As Minister, Amaral fiercely defended Brazil's right to develop all possible aspects of advanced technology. In his view, he told an international conference in Brazil in December 2003, developing nations should join together to assure the access of their citizens, "to the goods generated by science.... We have the right to have rights. We won't get out of the condition in which we find ourselves, if we do not invest massively in research and technology. We must develop, and science and technology is the path to this," he urged.
Amaral became the target of international fire, from day one, for his defense of Brazil's right to develop the full nuclear-fuel cycle.

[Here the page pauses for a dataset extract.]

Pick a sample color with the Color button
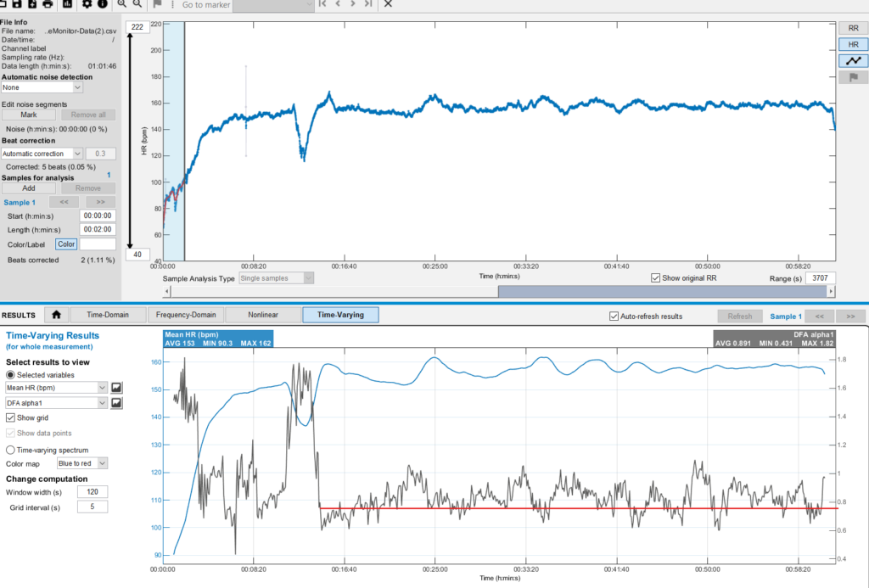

In an interview broadcast by BBC on Jan. 6, 2003, Amaral declared that Brazil must master "all scientific knowledge," including "the technology of the atomic bomb"not to build a bomb or weapons of mass destruction, he said, but to apply nuclear technology in all areas of scientific endeavor: medicine, combatting hunger, and energy, among others. Nuclear energy "is strategic" for the country, he said. As Minister, he pressed for the completion of Brazil's third nuclear plant, Angra 3, long stalled by opposition from the environmentalists.
Amaral was forced out of the government in the midst of an international campaign aimed at shutting down Brazil's program to produce commercial-scale uranium enrichment, scheduled to begin within a few months. The campaign by neo-conservative imperialists, joined by the the International Atomic Energy Agency (IAEA), went into high gear in December, when the IAEA demanded Brazil grant even more intrusive inspection rights.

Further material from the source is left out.